Are BITs the New Black? An examination to bilateral investment treaties as an economic policy tool

Sheyna Arthur and Alexandra Miller 

Bilateral investment treaties (BITs) are policy tools aimed at protecting foreign investors and their investments. Many scholars and economic development institutions contend that bilateral investment treaties (BITs) are an effective means to promote a favorable investment framework and attract foreign direct investment (FDI). As such in the past four decades, over 2400 BITs have been concluded. In light of the proliferation of BITs, there is an ongoing discussion among academics and policy makers on the impact these agreements have on economic development and decision-making. This work focuses two specific issues related to countries decision to participate in BITs.

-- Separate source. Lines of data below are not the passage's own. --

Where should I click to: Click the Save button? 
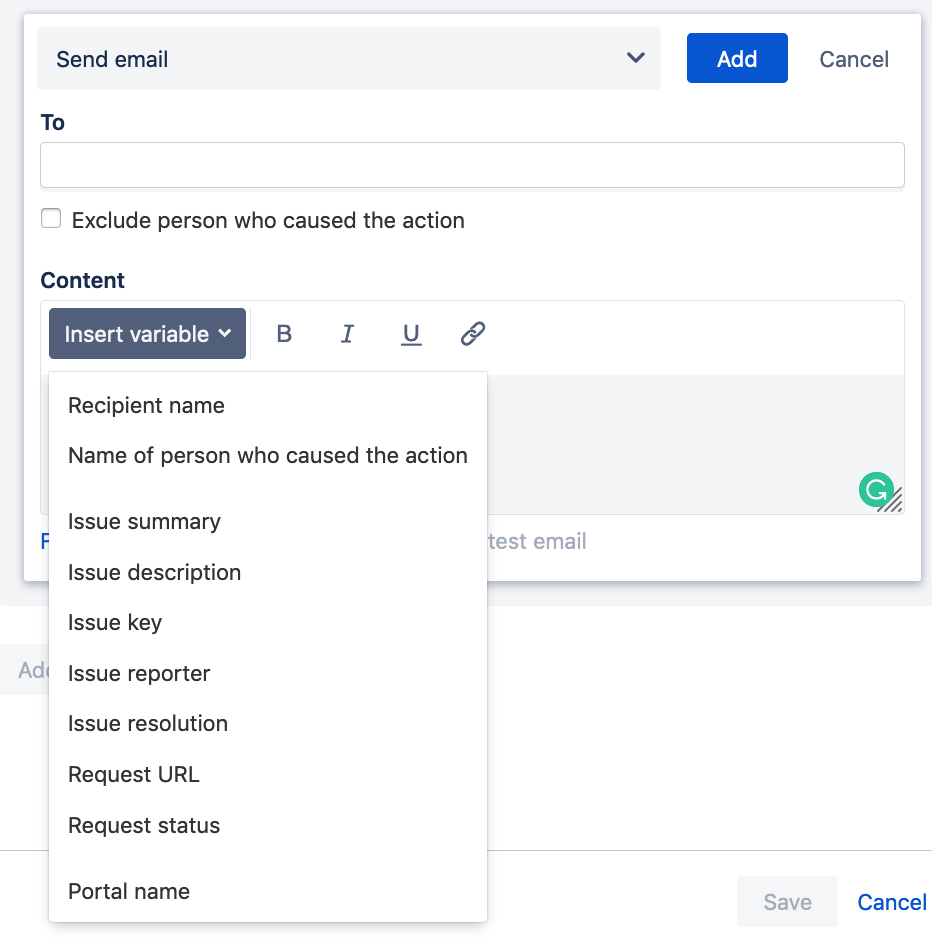pos(787,901)
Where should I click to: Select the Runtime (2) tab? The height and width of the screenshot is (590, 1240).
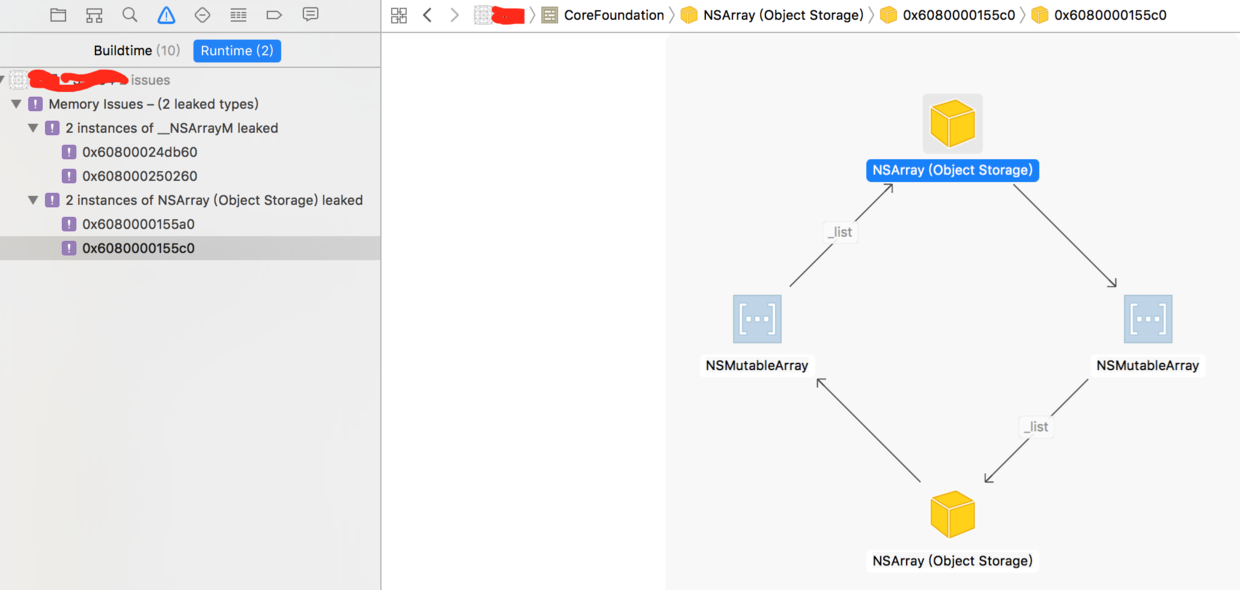tap(237, 51)
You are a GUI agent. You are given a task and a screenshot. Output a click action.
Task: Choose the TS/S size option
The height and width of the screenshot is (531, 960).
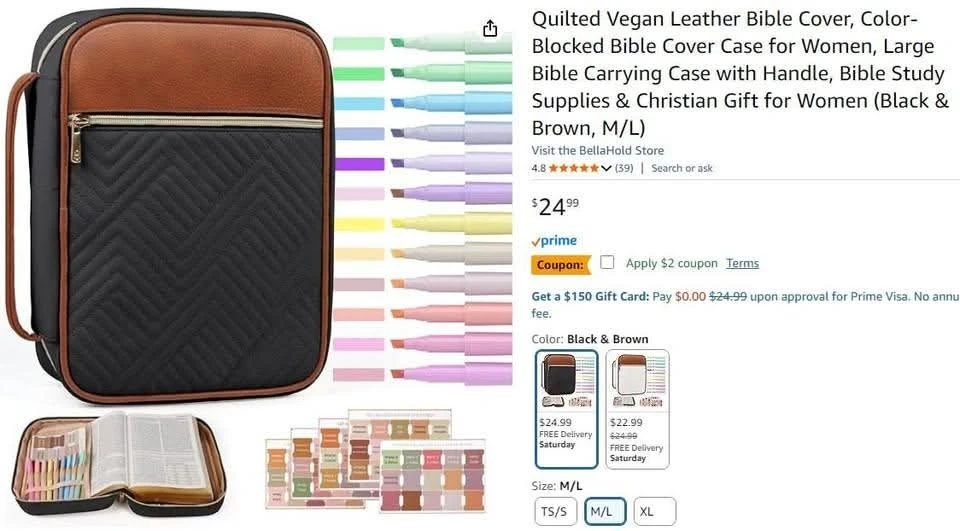coord(555,512)
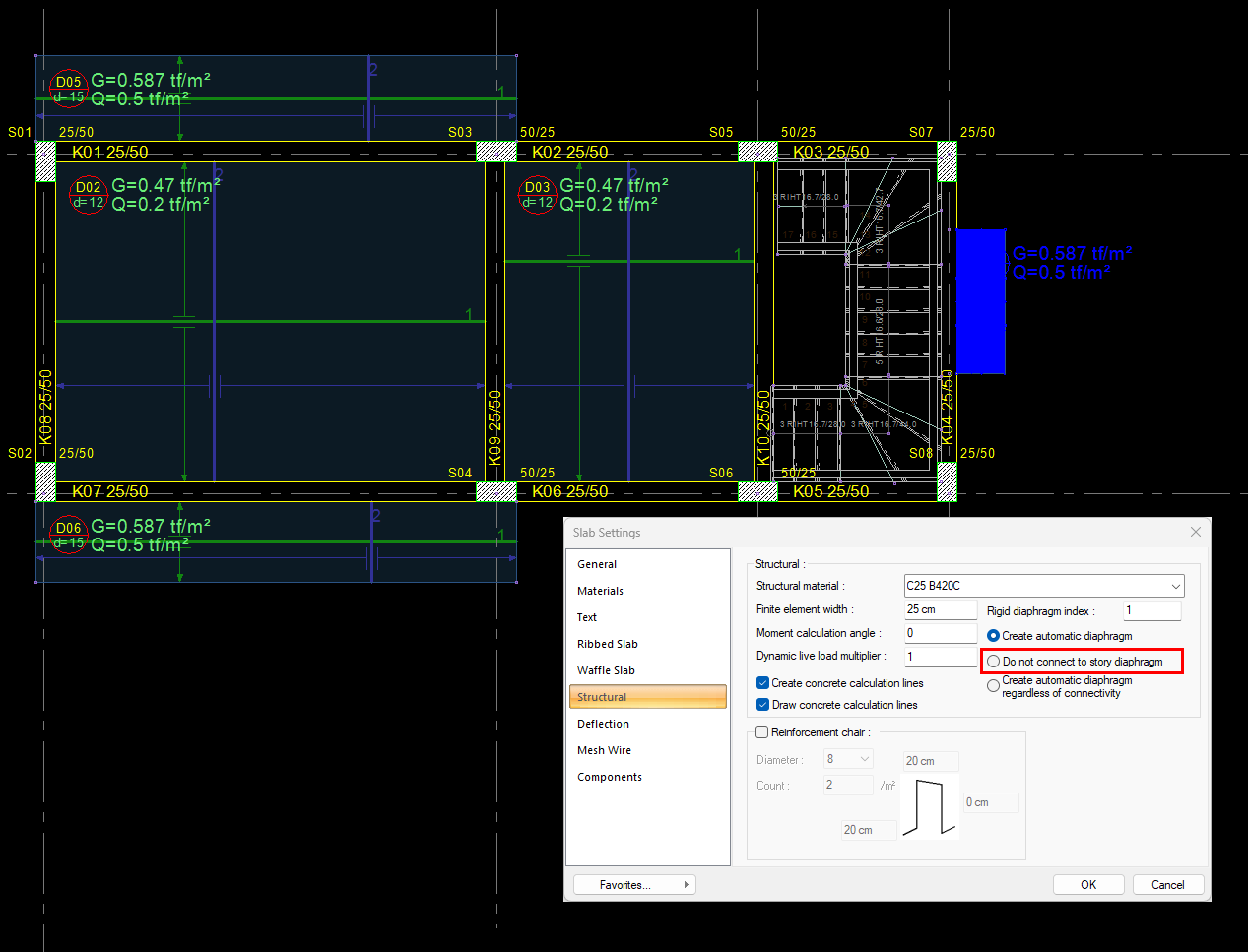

The first analysis examines the relationship between BITs and development aid from the perspective of the donor.  The second analysis examines how the BITs could affect developing countries ability to enact policies.

First Analysis

Given the premise that international development assistance (foreign aid) and FDI have positive growth effects on the recipient economy, mainly raising overall GDP and other macroeconomic indicators, this research examines the effects of BITs and other international regional agreements on foreign aid and FDI originating from the UK over the time period of 1980-2009. The findings indicate significance at a two-tailed level between ratification of an agreement and aid, and significance at the one-tailed level between ratification of an agreement and FDI. In other words, the difference in aid and FDI post-implementation of an investment agreement with the United Kingdom is significant.

Second Analysis

The most favored nation clause (MFN) in bilateral and multilateral treaties is one of the key tools developing countries have at their disposal to benefit from stronger bargaining power of third countries. MFN allows them to import benefits from other agreements to which their partners are members. In the case of bilateral investment treaties (BITs), however, which are aimed at promoting protection of investors, a special challenge to developing countries arises as a result of MFN. Ambiguity in the fair and equitable treatment (FET) and umbrella clauses of BITs have been interpreted in a manner that not only benefit investors, but also undermines countries’ ability to enact policies and legislation that benefit/protect their development. Consequently, in the same manner that MFN can be used to import benefits to states, it can also increase their exposure to potential investment disputes relating to FET and umbrella clauses and limit their policy space.

Using the BITs signed by Botswana (anti-BITs) and Ghana (pro-BITs), both considered key investment and development success stories for Sub-Saharan Africa, this paper examines how their MFN, FET, umbrella and investor-state dispute settlement (ISDS) clauses can increase their risk of investment disputes and argues that the more BITs a country is a party to, the less space they have to enact policies.